*Required actions*.
a) Answer these questions from the circuit board patent excerpt:
(i) Why do conventional substrates include a core layer?
(ii) What causes cracks in the corner portion of the release film?
(iii) In the claimed method, which way do the release films face when the pair of raw materials is embedded in the adhesive layer?
b) Resume the circuit board patent excerpt, starting right after its final sentence.

───── Document excerpt ─────

1. Field of the Invention

The present invention relates to a method of manufacturing a printed circuit board, and more particularly, to a method of manufacturing a printed circuit board capable of manufacturing a coreless substrate by using a carrier in which a release film and an insulating layer are embedded in an adhesive layer.

2. Description of the Related Art

Sizes of components included in electronic products get smaller. Accordingly, a size of a package for mounting a device chip gets smaller, too. This requires that a substrate included in the package be thinner. Meanwhile, a small thickness of the substrate is an important factor to minimize loop inductance due to physical distance of a circuit.

In a conventional method of manufacturing a substrate, since a thickness of one circuit layer constituting the substrate does not have rigidity required for performing processes, the substrate having a core layer, which supports the substrate, is manufactured.

However, inclusion of the core layer in the substrate as a final product is a big obstacle to thickness reduction of the substrate, and a manufacturing cost is increased due to processes related to the core layer.

Accordingly, in the conventional method, a coreless substrate without a core layer is manufactured by separating a product from a carrier after manufacturing a printed circuit board having a multilayer circuit by applying an insulating layer on one surface of the carrier and repeatedly forming circuits and applying the insulating layers.

However, in order to separate the product from the carrier, the insulating layer, which covers a release film, is applied on the carrier after applying the release film, which covers a portion of a surface of the carrier, on the surface of the carrier. Since the release film has a thickness, cracks are generated in a corner portion of the release film due to thickness reduction of the insulating layer applied thereon. This causes separation of the release film during a substrate manufacturing process, and so there is a problem of deterioration of yield.

SUMMARY OF THE INVENTION

The present invention has been proposed in order to solve the above-described problems, and it is, therefore, an object of the present invention to provide a method of manufacturing a printed circuit board capable of manufacturing a coreless substrate by using a carrier in which a release film and an insulating layer are embedded in an adhesive layer to prevent crack generation on the insulation layer formed on the release film and separation of the release film during a substrate manufacturing process, thereby improving manufacturing yield.

In accordance with an aspect of the present invention to achieve the object, there is provided a method of manufacturing a printed circuit board including the steps of: preparing a pair of raw materials, each formed by sequentially stacking a release film and a first insulating layer, and an adhesive layer, respectively; embedding the pair of raw materials, which are opposed to each other, in the adhesive layer while disposing the release films toward an inner layer; forming a second insulating layer, which has a via formed therethrough and a circuit pattern formed on an upper surface to be connected to the via, on the first insulating layer; cutting edge portions of the second and first insulating layers, the release film, and the adhesive layer; and removing the release film from the first insulating layer.

───── Recorded data ─────

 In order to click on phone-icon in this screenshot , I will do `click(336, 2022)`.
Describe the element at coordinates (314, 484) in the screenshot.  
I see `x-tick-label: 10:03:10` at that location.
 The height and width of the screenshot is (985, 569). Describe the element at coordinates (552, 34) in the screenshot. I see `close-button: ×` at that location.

─────

*Responses in order*.
a)
(i) The thickness of a single circuit layer does not give the rigidity needed to carry out the processes, so a core layer supports the substrate.
(ii) Because the release film has a thickness, the insulating layer applied over it becomes thinner, and cracks form at the release film's corner portion.
(iii) They face toward an inner layer.

b)
Here, the raw material may have a size smaller than that of the adhesive layer.

Further, the step of forming the second insulating layer, which has the via formed therethrough and the circuit pattern formed on the upper surface to be connected to the via, on the first insulating layer may further include the steps of: forming the second insulating layer on the first insulating layer; forming a via hole to open a portion of an upper substrate of the first insulating layer by removing a portion of the second insulating layer; forming the via by filling the via hole with metal; forming a conductive layer on the second insulating layer including the via; and forming the circuit pattern connected to the via by removing a portion of the conductive layer.

Further, after the step of removing the release film from the first insulating layer, the method may further include the steps of: forming a via hole to open the via by removing a portion of the first insulating layer corresponding to the via; and forming a surface-treated metal in the via opened by the via hole.

Further, the surface-treated metal may include Au.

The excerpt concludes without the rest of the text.